11.6 Counterparts; Electronic Signatures. This Agreement may be executed in counterparts, each of which constitutes an original, and all of which together constitute one instrument. Signatures transmitted by PDF or electronic signature technology (e.g., DocuSign) shall be deemed original and binding.

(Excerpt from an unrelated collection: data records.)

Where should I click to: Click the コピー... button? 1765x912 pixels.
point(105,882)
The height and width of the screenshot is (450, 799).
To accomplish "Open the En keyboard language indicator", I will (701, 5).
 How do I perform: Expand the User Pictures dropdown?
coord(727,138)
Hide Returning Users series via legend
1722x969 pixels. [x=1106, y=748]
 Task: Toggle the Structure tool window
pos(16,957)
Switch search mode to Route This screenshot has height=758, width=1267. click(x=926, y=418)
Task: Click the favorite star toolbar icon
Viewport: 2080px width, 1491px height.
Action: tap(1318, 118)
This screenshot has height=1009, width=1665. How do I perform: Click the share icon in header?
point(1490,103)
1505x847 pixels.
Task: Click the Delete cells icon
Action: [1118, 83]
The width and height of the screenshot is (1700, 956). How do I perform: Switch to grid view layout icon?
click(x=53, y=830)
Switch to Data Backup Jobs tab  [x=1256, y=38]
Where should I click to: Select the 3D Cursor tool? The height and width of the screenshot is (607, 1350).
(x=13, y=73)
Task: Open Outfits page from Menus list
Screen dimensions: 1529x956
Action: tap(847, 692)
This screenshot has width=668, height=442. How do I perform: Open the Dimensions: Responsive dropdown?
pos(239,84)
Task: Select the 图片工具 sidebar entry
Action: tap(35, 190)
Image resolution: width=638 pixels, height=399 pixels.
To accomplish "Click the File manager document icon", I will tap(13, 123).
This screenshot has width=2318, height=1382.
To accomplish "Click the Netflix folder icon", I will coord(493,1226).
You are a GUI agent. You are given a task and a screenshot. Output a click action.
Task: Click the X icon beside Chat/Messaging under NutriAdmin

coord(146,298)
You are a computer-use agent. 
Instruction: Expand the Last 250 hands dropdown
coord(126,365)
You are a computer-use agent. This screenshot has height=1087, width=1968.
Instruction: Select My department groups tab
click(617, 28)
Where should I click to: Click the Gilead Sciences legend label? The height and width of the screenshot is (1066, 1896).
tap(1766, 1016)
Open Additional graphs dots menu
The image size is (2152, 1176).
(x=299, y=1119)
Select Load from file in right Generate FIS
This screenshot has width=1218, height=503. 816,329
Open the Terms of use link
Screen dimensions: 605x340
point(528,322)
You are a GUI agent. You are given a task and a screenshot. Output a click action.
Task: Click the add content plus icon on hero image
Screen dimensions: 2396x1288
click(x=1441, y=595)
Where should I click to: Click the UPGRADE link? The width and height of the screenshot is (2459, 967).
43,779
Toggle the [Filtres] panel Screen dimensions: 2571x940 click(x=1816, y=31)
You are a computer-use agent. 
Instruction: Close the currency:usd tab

11.7 Interpretation. Headings are for convenience only and shall not affect interpretation. “Including” means “including without limitation.”
12. EXECUTION BLOCK
IN WITNESS WHEREOF, the Parties hereto have caused this Agreement to be executed by their duly authorized representatives as of the Effective Date.
| COMPANY | CONTRACTOR |
|---|---|
| [COMPANY NAME] | [CONTRACTOR LEGAL NAME] |
| By: ______ | By: ______ |
| Name: [PRINTED NAME] | Name: [PRINTED NAME] |
| Title: [TITLE] | Title/Capacity: [TITLE/ “Individual”] |
| Date: ____ | Date: ____ |
[OPTIONAL NOTARY ACKNOWLEDGMENT – Pennsylvania does not generally require notarization for commercial contracts; include if desired for evidentiary purposes.]
EXHIBIT A
STATEMENT OF WORK
- Description of Services: [DETAILED DESCRIPTION]
- Deliverables: [LIST]
- Project Schedule / Milestones: [DATES]
- Compensation & Payment Schedule: [RATE, BILLING FREQUENCY, MILESTONE PAYMENTS]
- Key Personnel (if any): [NAMES/TITLES]
- Acceptance Criteria: [OBJECTIVE STANDARDS/TESTING]
[// GUIDANCE: Attach additional SOWs as separate exhibits, each referencing this Agreement.]